DESCRIPTION OF THE TASK
Render the items as a Markdown table with the columns n and Line, giving each nonblank line its own row with its number. Leave the pictures out of the table.

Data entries
⁂
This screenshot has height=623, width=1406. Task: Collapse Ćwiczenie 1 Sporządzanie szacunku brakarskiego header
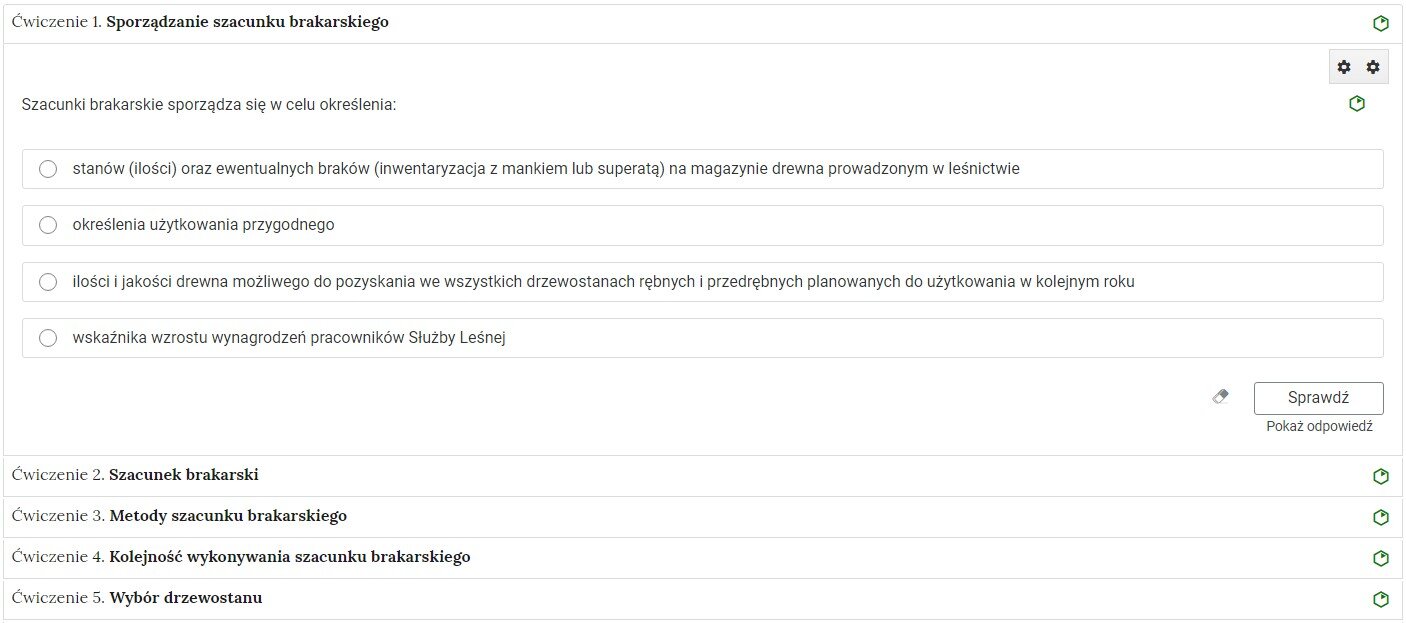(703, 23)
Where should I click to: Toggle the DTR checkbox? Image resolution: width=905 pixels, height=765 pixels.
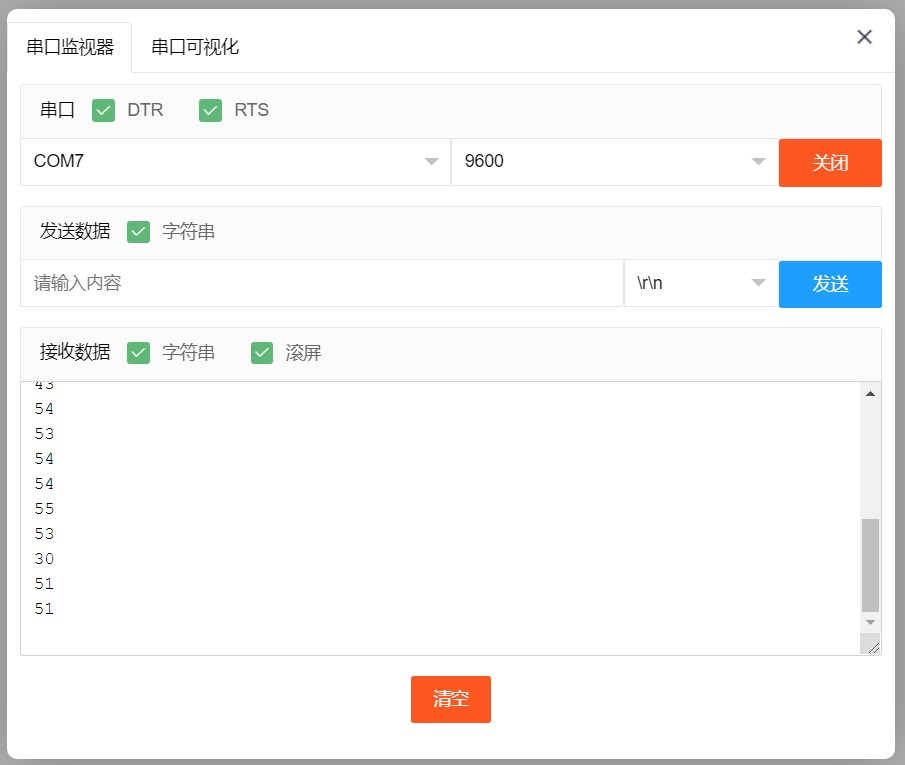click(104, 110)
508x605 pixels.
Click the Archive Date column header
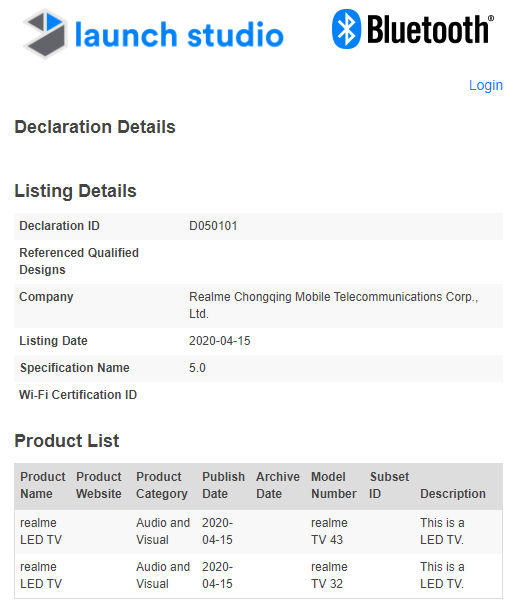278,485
⁂
FINISHED EXERCISE
| n | Line |
|---|---|
| 1 | This screenshot has height=623, width=1406. Task: Collapse Ćwiczenie 1 Sporządzanie szacunku brakarskiego header |
| 2 | (703, 23) |
| 3 | Where should I click to: Toggle the DTR checkbox? Image resolution: width=905 pixels, height=765 pixels. |
| 4 | click(104, 110) |
| 5 | 508x605 pixels. |
| 6 | Click the Archive Date column header |
| 7 | 278,485 |